The architecture combines a denoising autoencoder (which tries to reconstruct the original image from a noisy version) with denoising lateral connections (that enable feature transfer between layers) with supervised learning by taking into account a loss with respect to the ground truth in the most abstract layer whenever ground truth data are available.
The available implementation does enable meaningful learning, there seems to be a bug in it somewhere.
As most of the data is biased towards a class or the background, the usual categorical_crossentropy
usually does not enable fast learning. Thus the repository contains two other losses that take into account class distributions and are more suited for image segmentation.

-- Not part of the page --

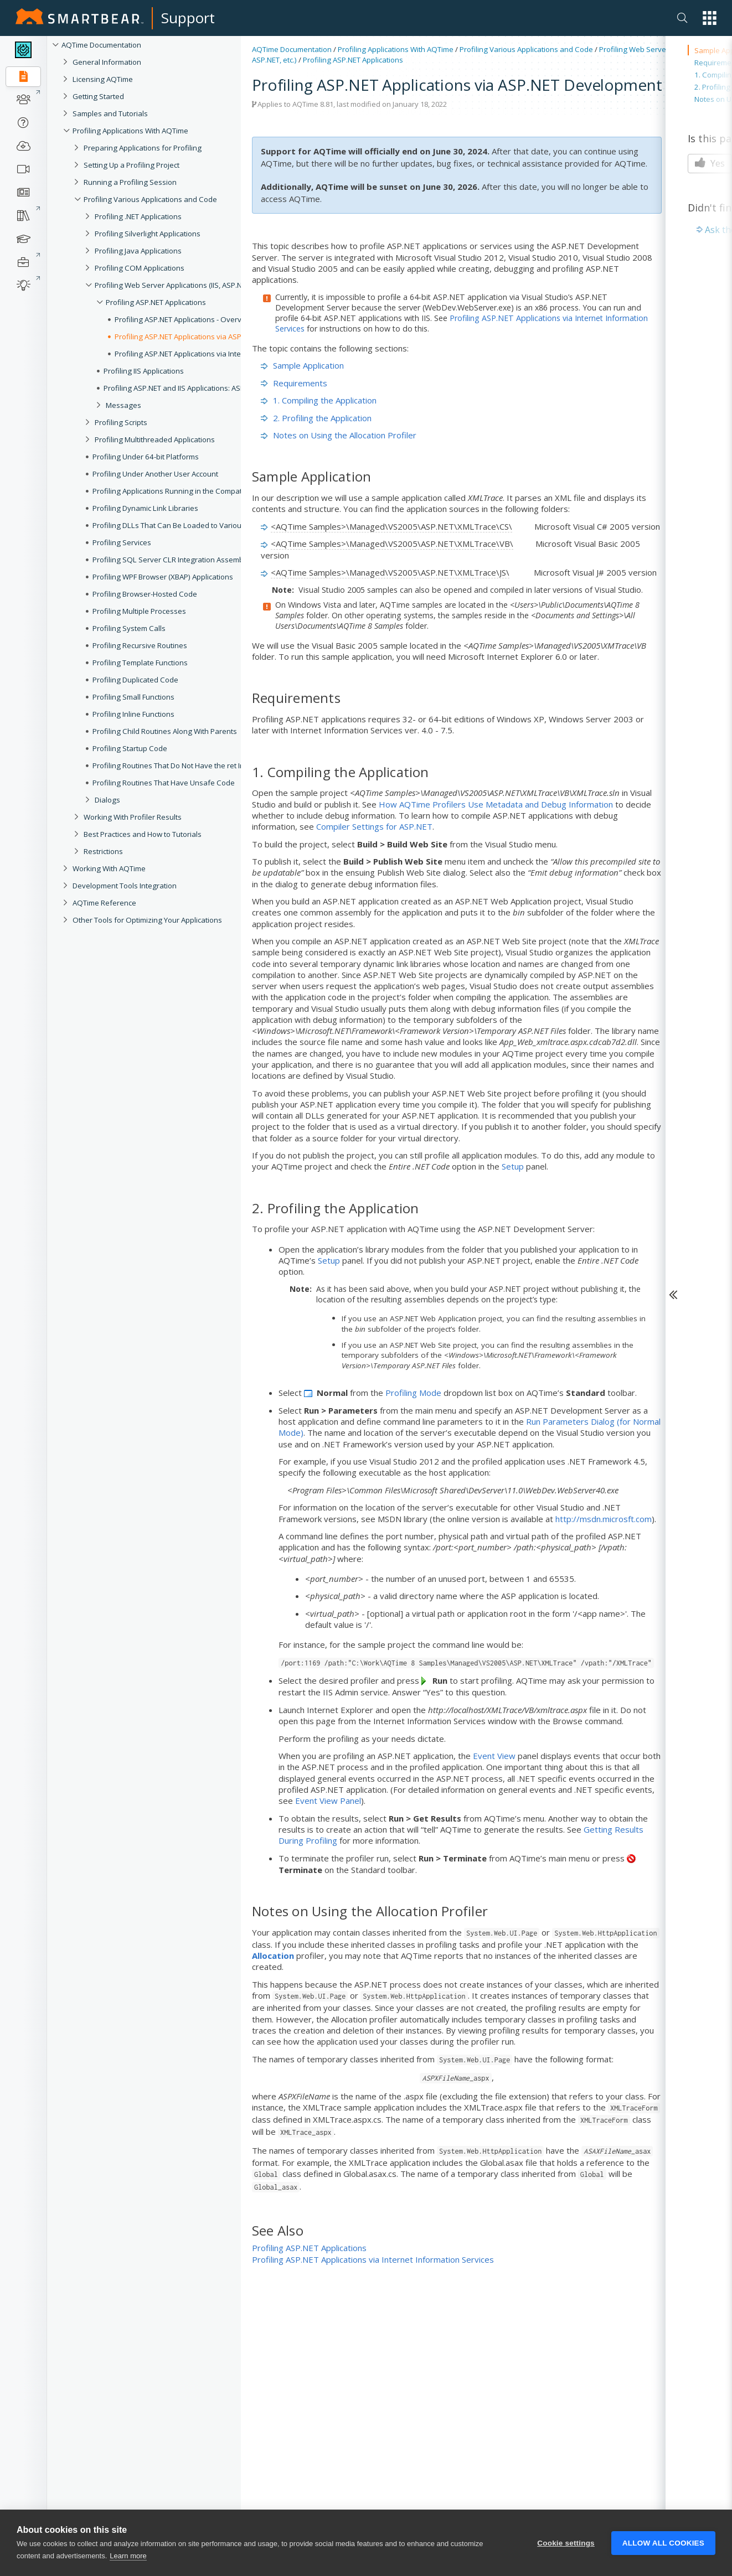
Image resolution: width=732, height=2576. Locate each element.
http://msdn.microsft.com (603, 1518)
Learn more (128, 2559)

A good rundown of different loss functions in this settings can be read in this paper
Dice loss tries to minimize the overlap of predicion and ground truth over the cardinality of both vectors. A weighting term (not described in the paper) can additionally reduce the class bias in the data.
It is based on the dice coefficient (which can be also used as a metric), that measures how good the overlap is, and converges to 1 for two classes.
Combined with a binary crossentropy loss (bce_dice_loss), it enables fast learning eg for predicitons of future frames.
The variant for multiclass dice coefficient generalizes to formula for more than two classes, taking also into account the distribution over multiple classes.
It can be combined with a crossentropy loss (ce_dice_loss) to do the same things dice loss does for more image segmentation
Another loss that is supposed to work well on image segmentation problems is the focal loss. It puts more learning effort onto hard (badly classified) examples and prevents easy negative examples from overwhelming the loss.
However, the implementation is not tested as of now.